1. Memórias, Sonhos e Reflexões - Capítulo Sobre a vida depois da morte, Nova Fronteira - Rio de Janeiro.

segunda-feira, 16 de novembro de 2015

Angústia da Perfeição

Livro: Reforma Íntima Sem Martírio
Autor Espiritual: Ermance Dufaux

Preâmbulo

“Pode alguém, por um proceder impecável na vida atual, transpor todos os graus da escala do aperfeiçoamento e tornar-se Espírito puro, sem passar por outros graus intermediários?”

“Não, pois o que o homem julga perfeito longe está da perfeição. Há qualidades que lhe são desconhecidas e incompreensíveis. Poderá ser tão perfeito quanto o comporte a sua natureza terrena, mas isso não é a perfeição absoluta. (...)”

O Livro dos Espíritos – Questão 192

"Alma querida nos ideais renovadores, é natural que sofra inquietação por nutrir objetivos transformadores.

Ante a penúria de seus valores, você se declara sem mérito para receber a ajuda Divina. Perante a extensão de suas falhas, açoita a consciência com lancinante sentimento de hipocrisia ao repetir os mesmos desvios, os quais já gostaria de não se permitir. Essa é a estrada da perfeição, não se martirize.

Tudo isso é compreensível, parte integrante de quantos se candidatam aos serviços reeducativos de si mesmos, portanto, não sejas demasiadamente severo consigo mesmo.

Sem lástima e censura, perdoe-se e prossiga sempre.

Confie e trabalhe cada vez mais.

Por mais causticantes as reações íntimas nos refolhos conscienciais, guarde-se na oração e na confiança e enriqueça a sua fé nas pequenas vitórias.

A angústia da melhora é impulso para promoção. O remédio salutar para amenizá-la é a aceitação incondicional de si mesmo.

Aceitando-se humildemente como é e fazendo o melhor que possa, você se vitalizará com mais fortes apelos interiores para a continuidade do projeto de melhoria e corrigenda. Por outro lado, se você se pune estará assinando um decreto de desamor contra si mesmo.

Afeiçoe-se com devotamento e sensatez aos exercícios que são delegados pelas tarefas renovadoras do bem, aprimorando-se em regime de vigilância e paciência.

Sem alimentar fantasias de saltos evolutivos, dê um passo atrás do outro.

Sem ansiar pela grandeza das estrelas, ame-se na condição de singelo pirilampo que se esforça por fazer luz na noite escura.

Faça as pazes com suas imperfeições.
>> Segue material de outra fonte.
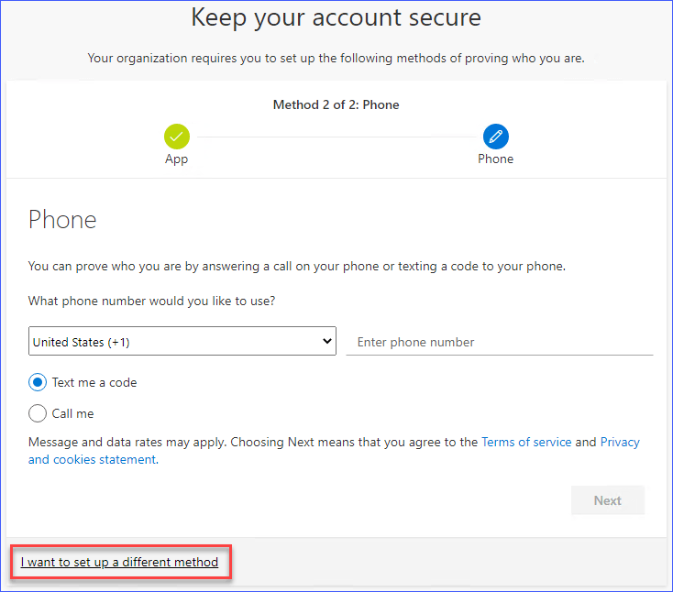This screenshot has height=592, width=673.
Task: Click the country code dropdown arrow
Action: point(327,342)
Descubra suas qualidades, acredite nelas e coloque-as à serviço de suas metas de crescimento, essa é a fórmula da verdadeira transformação.

O tempo concederá valor e experiência a seus esforços, ajustando seus propósitos aos limites de suas possibilidades, libertando-te da angústia que provém dos excessos.

Caminhe um dia após o outro na certeza de que Deus o espera sempre com irrestrito respeito pelas tuas mazelas, guardando o único direito de um Pai zeloso e bom, que é a esperança de que amanhã você seja melhor que hoje, para sua própria felicidade."